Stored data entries
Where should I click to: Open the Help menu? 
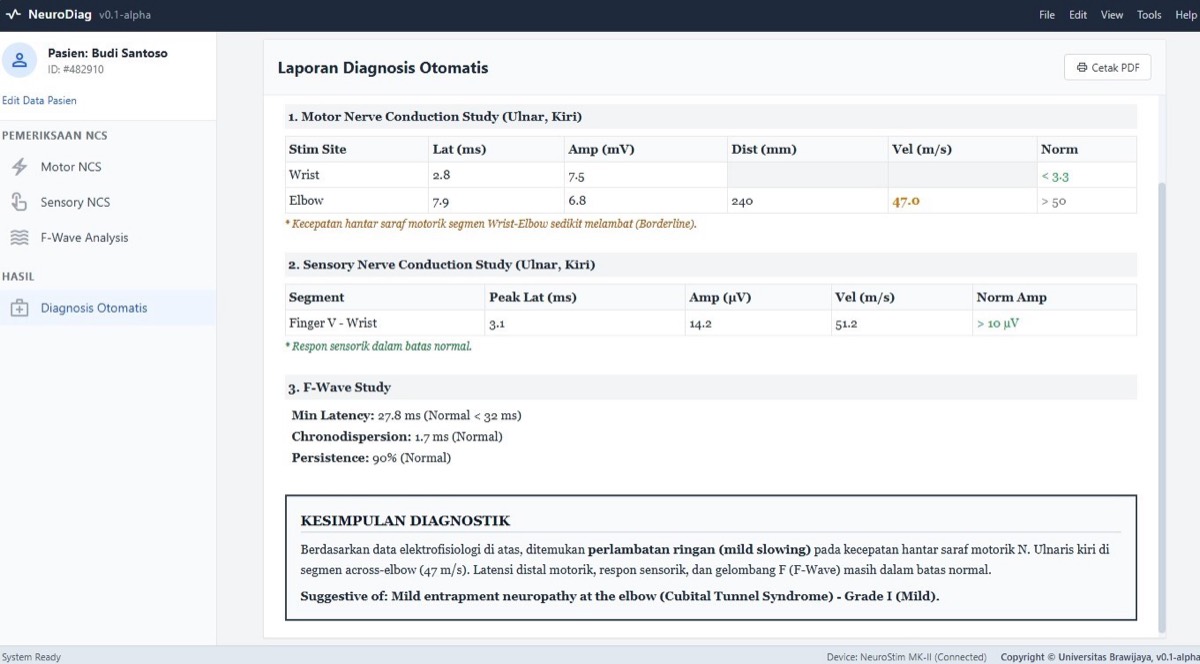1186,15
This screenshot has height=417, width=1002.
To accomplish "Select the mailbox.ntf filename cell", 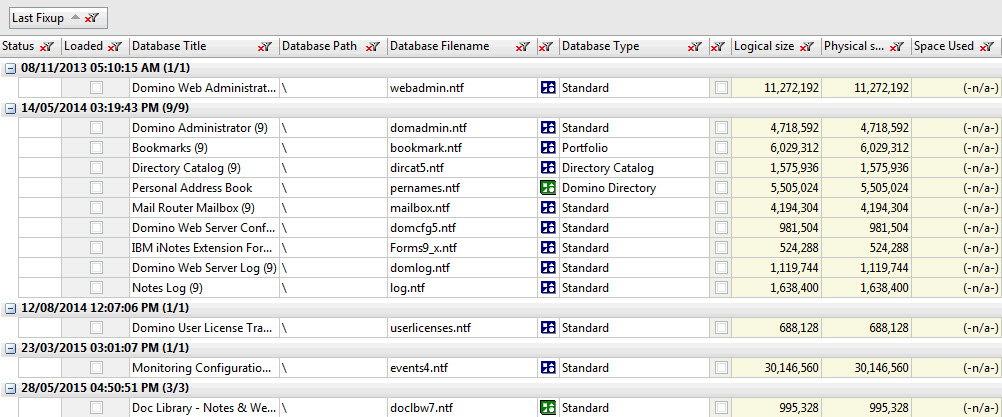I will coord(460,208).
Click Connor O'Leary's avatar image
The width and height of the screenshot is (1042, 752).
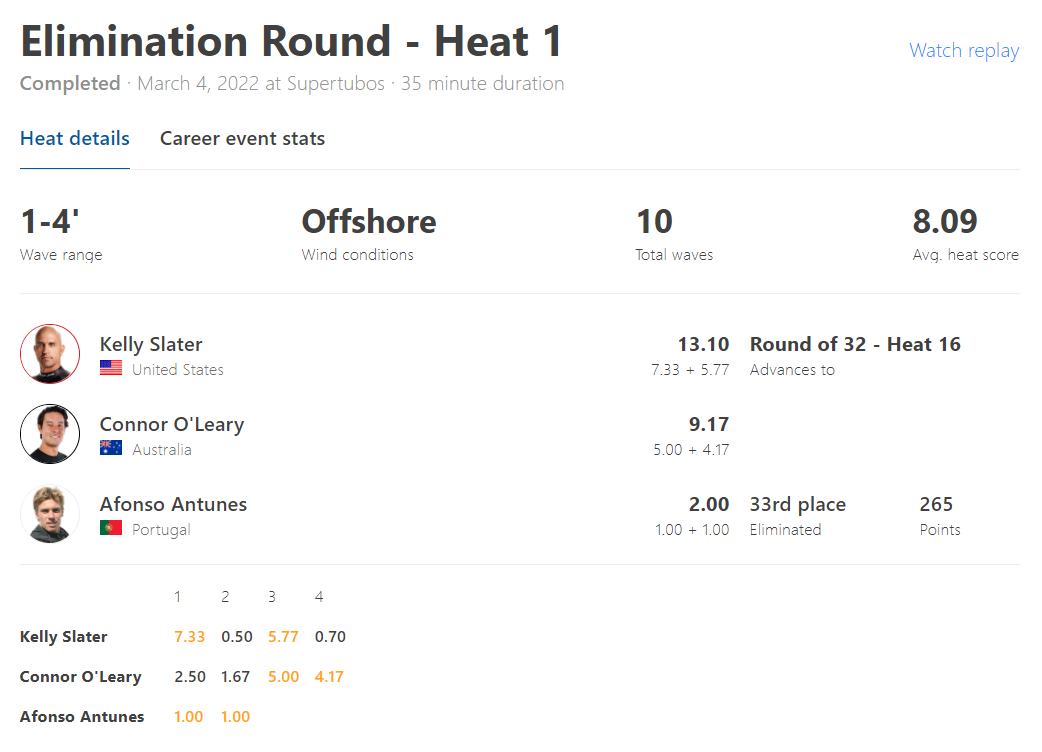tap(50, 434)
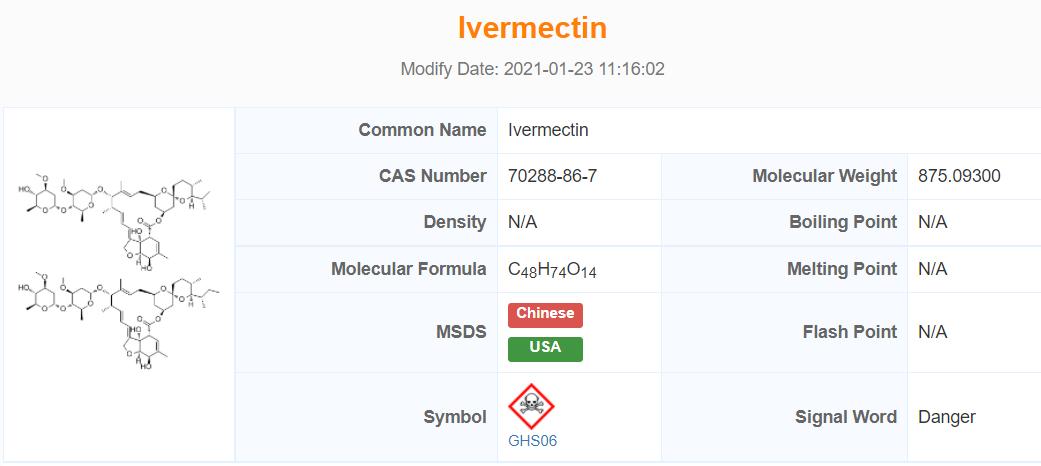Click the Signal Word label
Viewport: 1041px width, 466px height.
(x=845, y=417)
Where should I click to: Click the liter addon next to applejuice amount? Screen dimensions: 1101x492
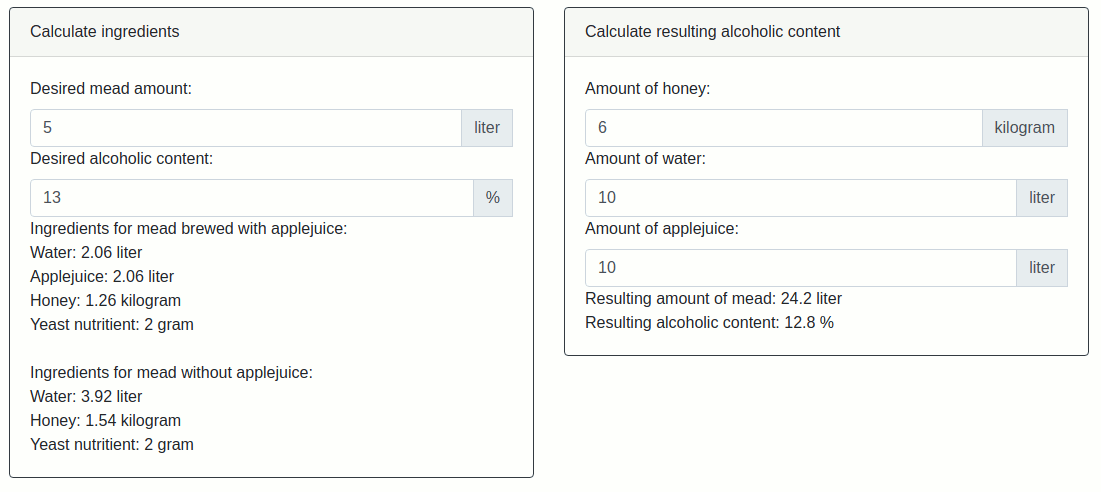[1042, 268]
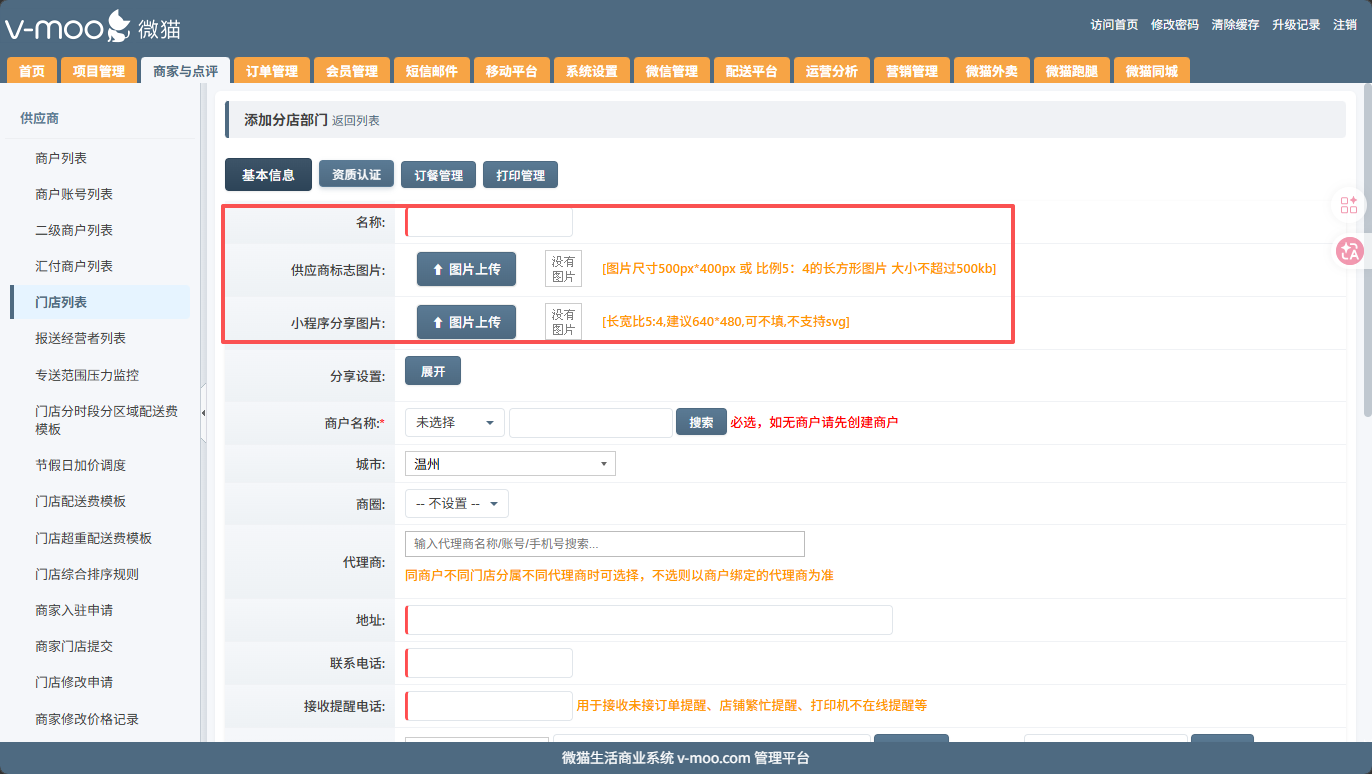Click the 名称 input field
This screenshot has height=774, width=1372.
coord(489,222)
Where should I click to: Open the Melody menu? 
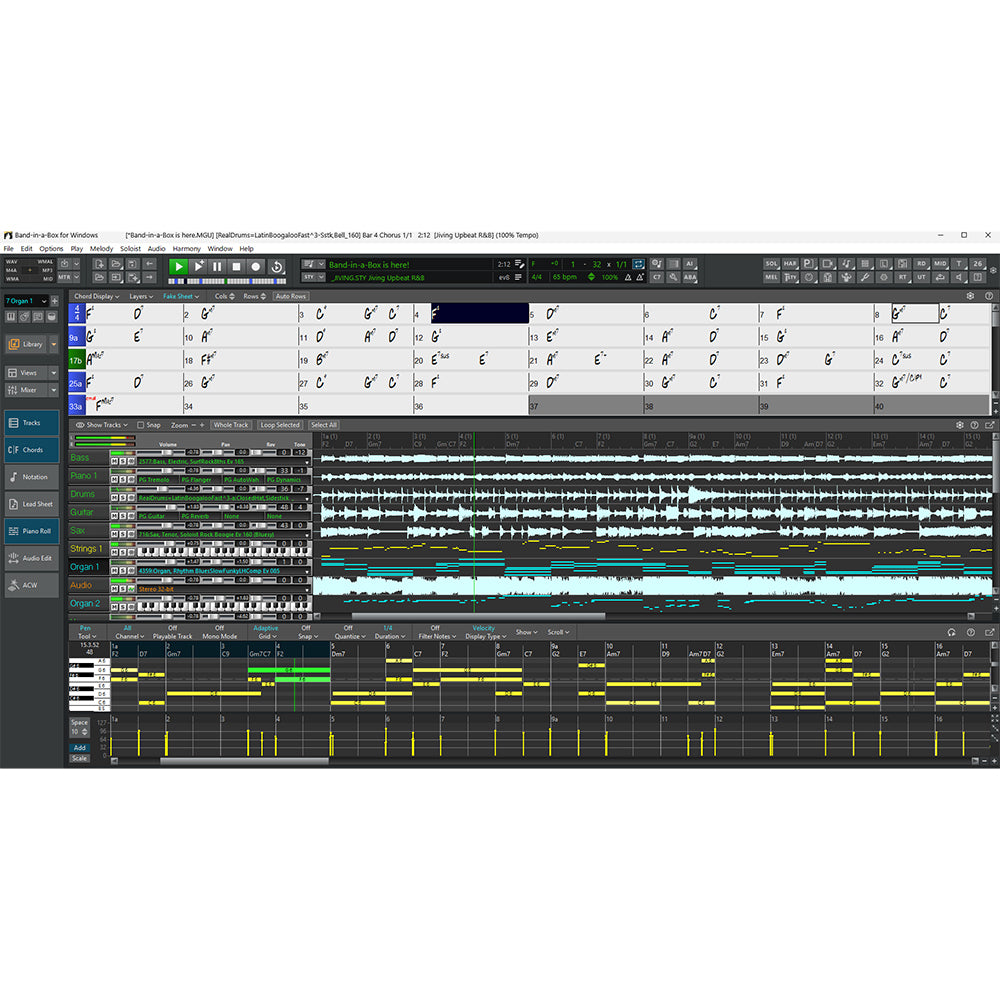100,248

> [TASK TO CARRY OUT] Reproduce exactly and only the lines from the one with "The width and" through the last entry, both included, excluding every picture.

> [OUTPUT]
The width and height of the screenshot is (1042, 752).
tap(50, 434)
Click the Signal Word label
Viewport: 1041px width, 466px height.
(x=845, y=417)
Where should I click to: Click the liter addon next to applejuice amount? Screen dimensions: 1101x492
[1042, 268]
Click the 名称 input field
This screenshot has height=774, width=1372.
coord(489,222)
Where should I click to: Open the Melody menu? 
100,248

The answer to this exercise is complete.